When students practice skills, it makes sense to collect their work and assess their progress in order to inform instruction. It also makes sense to offer summative assessments at a specific point when students should be ready to show mastery of those skills. However, at some point along the way, the focus shifted from informal and formal assessment of growth and teaching efficacy to grades. Of course, even those teachers who would go gradeless if they could are often held to a district standard of grading. Most districts require a set number of formative and summative assessment grades. Like it or not, colleges still look at those GPAs to assess student performance, so the grades matter here, too. However, this has led to grade inflation and kids focusing on their grades much more than on the feedback they receive, their growth, or their opportunities for improvement. Many look at that grade number, and then they’re done.

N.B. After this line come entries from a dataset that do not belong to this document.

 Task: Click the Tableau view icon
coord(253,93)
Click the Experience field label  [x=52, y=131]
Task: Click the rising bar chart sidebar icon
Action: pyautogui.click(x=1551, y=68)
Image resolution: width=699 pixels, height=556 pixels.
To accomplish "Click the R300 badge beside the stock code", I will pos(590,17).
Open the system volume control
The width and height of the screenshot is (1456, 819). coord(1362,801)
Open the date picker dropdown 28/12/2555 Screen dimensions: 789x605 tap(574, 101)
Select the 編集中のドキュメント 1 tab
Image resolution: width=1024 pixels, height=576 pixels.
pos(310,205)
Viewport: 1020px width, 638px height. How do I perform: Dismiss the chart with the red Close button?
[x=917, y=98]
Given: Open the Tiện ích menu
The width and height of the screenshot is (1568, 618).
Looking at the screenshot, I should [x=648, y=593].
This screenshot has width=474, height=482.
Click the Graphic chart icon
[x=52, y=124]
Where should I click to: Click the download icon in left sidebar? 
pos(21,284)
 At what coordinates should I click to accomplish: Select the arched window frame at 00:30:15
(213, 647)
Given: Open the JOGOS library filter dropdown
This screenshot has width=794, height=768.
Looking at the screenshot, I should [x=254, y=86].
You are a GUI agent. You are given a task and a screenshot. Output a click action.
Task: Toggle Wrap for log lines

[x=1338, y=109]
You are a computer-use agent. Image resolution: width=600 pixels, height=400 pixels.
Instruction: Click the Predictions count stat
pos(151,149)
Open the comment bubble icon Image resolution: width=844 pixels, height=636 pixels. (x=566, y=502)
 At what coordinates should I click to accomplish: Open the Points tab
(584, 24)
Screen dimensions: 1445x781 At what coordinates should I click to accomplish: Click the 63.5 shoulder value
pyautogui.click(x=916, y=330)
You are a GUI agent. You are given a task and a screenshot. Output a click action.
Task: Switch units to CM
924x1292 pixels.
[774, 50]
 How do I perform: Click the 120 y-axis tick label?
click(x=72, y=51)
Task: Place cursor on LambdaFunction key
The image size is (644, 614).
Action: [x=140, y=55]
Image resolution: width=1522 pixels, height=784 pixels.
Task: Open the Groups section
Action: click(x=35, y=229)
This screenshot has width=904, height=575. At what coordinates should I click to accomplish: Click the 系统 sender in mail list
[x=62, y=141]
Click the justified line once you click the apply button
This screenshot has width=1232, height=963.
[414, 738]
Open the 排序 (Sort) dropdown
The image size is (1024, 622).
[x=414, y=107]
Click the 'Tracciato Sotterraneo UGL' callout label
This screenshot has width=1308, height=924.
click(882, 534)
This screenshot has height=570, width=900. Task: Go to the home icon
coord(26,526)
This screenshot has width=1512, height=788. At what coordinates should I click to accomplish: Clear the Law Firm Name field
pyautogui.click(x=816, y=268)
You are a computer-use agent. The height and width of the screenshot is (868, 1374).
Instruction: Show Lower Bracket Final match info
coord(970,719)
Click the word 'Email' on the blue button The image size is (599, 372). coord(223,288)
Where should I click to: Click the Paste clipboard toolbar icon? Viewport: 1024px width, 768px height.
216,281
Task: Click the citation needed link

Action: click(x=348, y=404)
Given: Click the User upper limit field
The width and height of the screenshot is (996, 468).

In high school, it is not uncommon the hear teachers say that we need to prepare students for the deadlines they’ll face “in the real world.” Thus, late work is either not accepted, or it incurs a penalty up to as much as 40 points for the first day. While it’s true that we have a responsibility to prepare students for life after school, we must rethink what that looks like and ask ourselves if our old patterns of behavior still work. For example, we know when our grades are due, but teachers have some freedom before those deadlines. We can enter our grades days before they’re due, or we can enter them just before the deadline. So while, yes, deadlines matter, we need to think about which deadlines can be shifted. We know that students learn at different paces. I know that many of my virtual students work full-time and/or take care of younger siblings. Do I really need to make assignments due on a specific day of the week and penalize anyone who completes it a bit later? It’s just something to think about.

This year, I have tried being more flexible with due dates, and I have deducted many fewer points for late-work. I reiterate to my students that I am far more concerned with their learning than with the grades, and I want them to retain what they learn from my course rather than rush through assignments and lessons or skip them altogether. Is this realistic for the adult workforce? Perhaps not entirely. But I am confident that I have supported them as they learn those skills in the TEKS and that they completed far more of the learning than they would have done if I stuck to my previous, more rigid grading policy.

I would love to hear from you. What are your thoughts on grading? What are your thoughts on late work?

a small section of my current gradebook

Amber Counts is writing again after a Covid-induced dry spell. She never understood ennui until this year. She mourned the loss of working with her students in-person but has adapted, like humans (and especially teachers) do, and has learned some cool new strategies that she’ll use even when her students are in her classroom once again.